I’m familiar with Google Cloud Platform, so I chose to put my application there, to be run within Cloud Run, their serverless platform.
I put together a workflow for GitHub Actions that would run on every Git push, that would compile the code, build the container, and ship it to Cloud Run. There is a community-run reusable GitHub Action for this , so it was not rocket science.
Luckily, there is also an auth action, as setting up authentication might be cumbersome. I followed their step-by-step guide for Workload Identity Federation through a Service Account, ran the workflow, and fixed whatever issues the workflow crashed on — mainly activating relevant APIs in Google Cloud and giving the service account the required permissions.
Some experiencing later, the workflow went green and reported all good. Invoking the endpoint gave an error — that’s how it tends to be with new applications. The problem was that I had not added the email username and password, as well as the secret with the dates and locations.
The secrets are safely stored in Google Cloud Secret Manager. But how do you make Quarkus read from Secret Manager? I tried different hacks until I found this blog post, which provides a simple and easy solution: You put this in the configuration file (application.properties):
my-top-secret=${sm//projects/<project-id>/secrets/<secret-id>}
Fix, redeploy, and voila.

Run it regularly
Cloud Scheduler is the Google Cloud way of doing cron-like invocations. You tell it when to run, using cron syntax, and point it towards an endpoint.

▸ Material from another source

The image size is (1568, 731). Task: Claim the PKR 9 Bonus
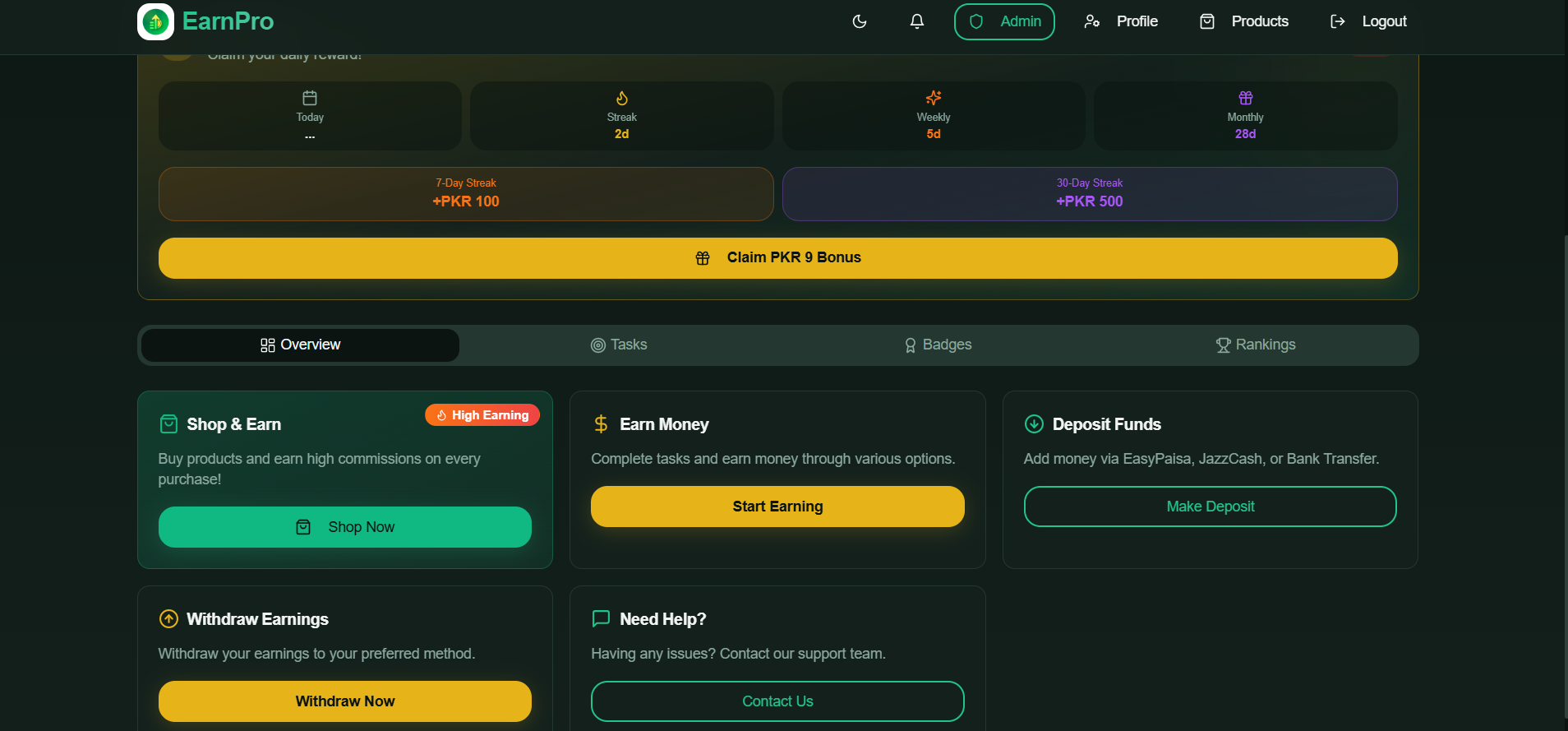coord(777,258)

I did not get the security part of it to work properly with my application, so after spending 20 minutes struggling with that, I gave up, and made my endpoint publicly available. After all, the worst thing that could functionally happen was that someone else invoked it, resulting in duplicate emails. The risk of getting a huge cloud bill is always there, of course, if someone chose to DDOS it or so, but I found that risk to be very low and worth taking. This application was not going to run forever anyway.
Implementation done
Yep, that was all the code and all the necessary steps. I added a date I knew was available — a Wednesday — to get a proper test that everything was working as intended, enabled the scheduler, and sat back to observe my email inbox, waiting for my notification. A minute later, I got the email from my application exactly as I was hoping for.

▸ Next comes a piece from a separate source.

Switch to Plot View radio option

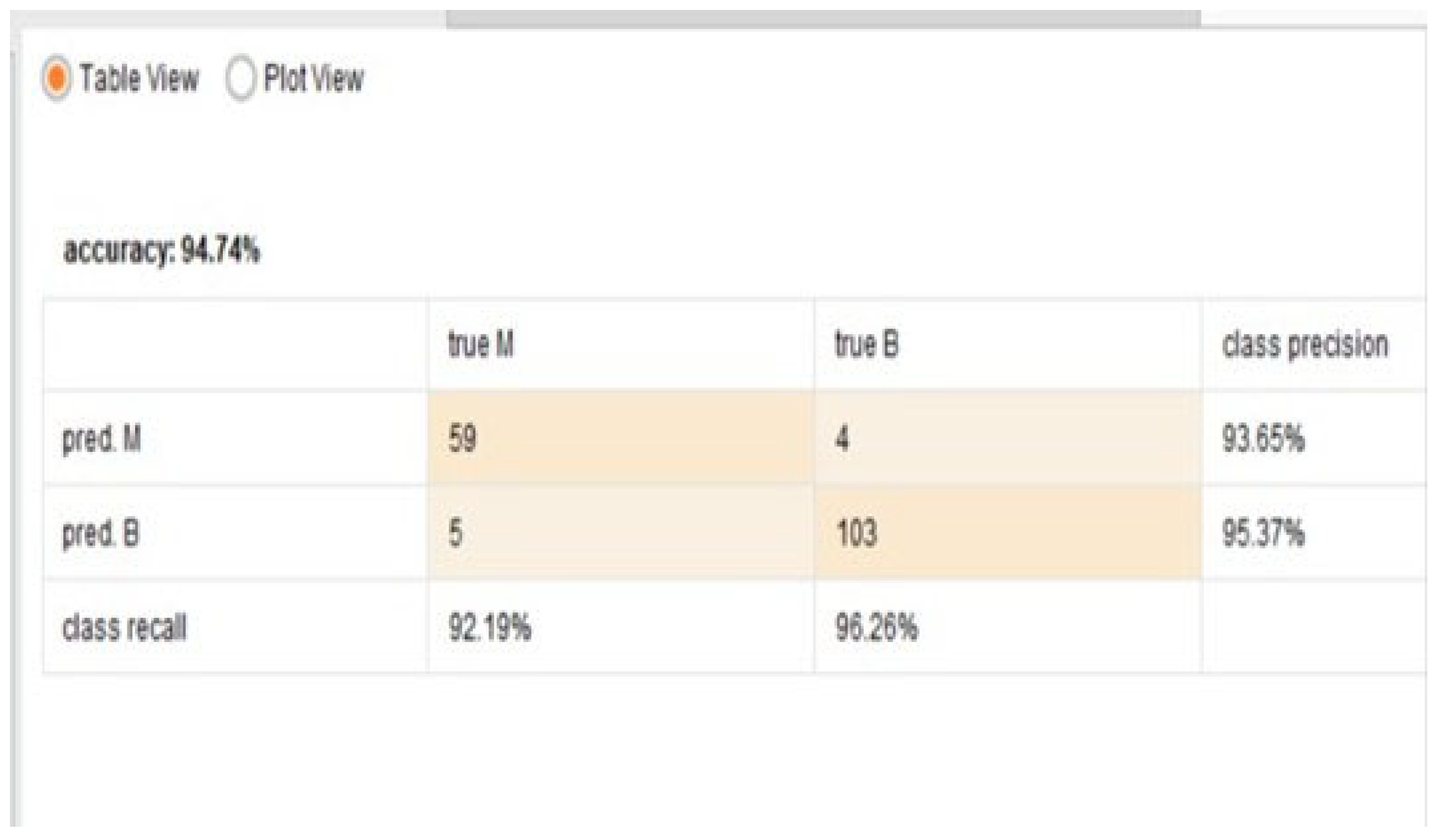240,78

Now, the only thing remaining was waiting. Waiting for the positive email to drop into our email inboxes.
The code is open source
I open sourced both the source code and the infrastructure configuration from the start, so everything is coded in the open. You can find the repository at https://github.com/madsop/finn-tid-bryllaup. Feel free to use it for your own wedding!
Did we find a date?
Some time after this, my fiancé and I went on vacation with my father and stepmom. When the plane landed, I checked my email, and my inbox was full of Available time for wedding-emails from my system. While we were in the clouds, they had opened the booking for weddings in the botanical garden for 2027. The newest notification came just a minute ago, so it was still available. We immediately went on to booking, and two minutes after touchdown in Split, we had our booking ready. As you can imagine, we got really excited, so the passenger beside us — a stranger — immediately congratulated us and told us about a wedding fixer he knew in Split. My stepmom could hardly sit still. What a way to start a vacation.

So next May, we are getting married. Thank you, Jakarta EE, MicroProfile, Quarkus and Google Cloud, for helping us on the way.

[1]: Yes, this is the good old sometimes you can save a lot of work by asking someone who knows rather than trying to figure it out with code.